Informazioni sulla pianta di galangal
Il galangal è una pianta tropicale che cresce nelle zone di rusticità USDA 9 e superiori. La pianta richiede ombra parziale e terreno umido, fertile e ben drenato.
I rizomi di galangal, o “mani”, ampiamente disponibili nei supermercati etnici, sono ideali per la semina. Molti giardinieri preferiscono piantare i rizomi interi, ma se sono troppo grandi, tagliateli in pezzi con almeno due “occhi”. Tenete presente che i pezzi più grandi producono rizomi più grandi al momento del raccolto.
Piantate il galangal dopo che è passato ogni pericolo di gelate all’inizio della primavera, ma fate attenzione a non piantarlo se il terreno è troppo fradicio. Sebbene le radici di galanga abbiano bisogno di terreno umido, possono marcire in condizioni fresche e fradice. Lasciare uno spazio di 5-13 cm tra i rizomi. Aggiungere alcuni centimetri di compost o letame ben decomposto se il terreno è povero. L’applicazione di un fertilizzante a rilascio graduale favorisce una buona crescita iniziale.I rizomi saranno pronti per essere raccolti all’inizio dell’inverno, in genere da dieci a dodici mesi dopo la semina.

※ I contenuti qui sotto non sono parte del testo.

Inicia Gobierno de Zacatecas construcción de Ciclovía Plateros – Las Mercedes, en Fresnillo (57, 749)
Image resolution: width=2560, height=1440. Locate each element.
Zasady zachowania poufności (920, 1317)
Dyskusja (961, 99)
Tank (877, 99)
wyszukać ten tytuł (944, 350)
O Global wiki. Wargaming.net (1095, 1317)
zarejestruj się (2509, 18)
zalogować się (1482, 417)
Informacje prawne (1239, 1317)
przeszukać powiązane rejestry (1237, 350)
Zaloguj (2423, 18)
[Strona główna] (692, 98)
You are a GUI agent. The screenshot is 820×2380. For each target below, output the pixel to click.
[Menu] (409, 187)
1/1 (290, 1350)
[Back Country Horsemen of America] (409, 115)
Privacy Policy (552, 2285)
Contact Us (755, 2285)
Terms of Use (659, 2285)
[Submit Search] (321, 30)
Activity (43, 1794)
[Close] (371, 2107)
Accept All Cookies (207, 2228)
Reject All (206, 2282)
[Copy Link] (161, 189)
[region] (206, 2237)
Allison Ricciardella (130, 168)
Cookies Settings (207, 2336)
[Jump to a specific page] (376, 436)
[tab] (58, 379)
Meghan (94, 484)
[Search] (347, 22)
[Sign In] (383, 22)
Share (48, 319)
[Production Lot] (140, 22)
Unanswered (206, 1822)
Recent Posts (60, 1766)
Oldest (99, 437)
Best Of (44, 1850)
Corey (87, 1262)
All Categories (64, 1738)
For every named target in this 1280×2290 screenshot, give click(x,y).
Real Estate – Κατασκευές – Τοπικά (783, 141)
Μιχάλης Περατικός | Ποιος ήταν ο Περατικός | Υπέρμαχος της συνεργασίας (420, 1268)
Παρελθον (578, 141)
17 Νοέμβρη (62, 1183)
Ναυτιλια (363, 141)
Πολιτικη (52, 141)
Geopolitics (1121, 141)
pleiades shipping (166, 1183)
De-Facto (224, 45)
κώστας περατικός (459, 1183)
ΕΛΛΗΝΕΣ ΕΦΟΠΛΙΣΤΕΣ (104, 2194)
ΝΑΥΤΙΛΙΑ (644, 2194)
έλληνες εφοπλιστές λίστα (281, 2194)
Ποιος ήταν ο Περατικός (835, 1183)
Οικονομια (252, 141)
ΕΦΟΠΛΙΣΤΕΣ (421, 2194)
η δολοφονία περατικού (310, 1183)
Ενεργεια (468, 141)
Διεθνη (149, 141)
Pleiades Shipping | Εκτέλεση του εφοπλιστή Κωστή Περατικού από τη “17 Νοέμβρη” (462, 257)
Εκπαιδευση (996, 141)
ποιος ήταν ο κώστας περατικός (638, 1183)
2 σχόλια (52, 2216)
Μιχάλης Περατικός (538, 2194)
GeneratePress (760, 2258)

Cura della pianta di galanga
La galanga è una pianta che richiede pochissima manutenzione. Basta annaffiarla quanto basta per mantenere il terreno uniformemente umido ma non saturo. La pianta trae inoltre beneficio da una concimazione mensile con un fertilizzante idrosolubile per uso generico.
Lasciare alcune radici di galanga nel terreno in autunno se si desidera continuare a coltivarla nella primavera successiva. Pacciamare bene la pianta per proteggere le radici durante i mesi invernali.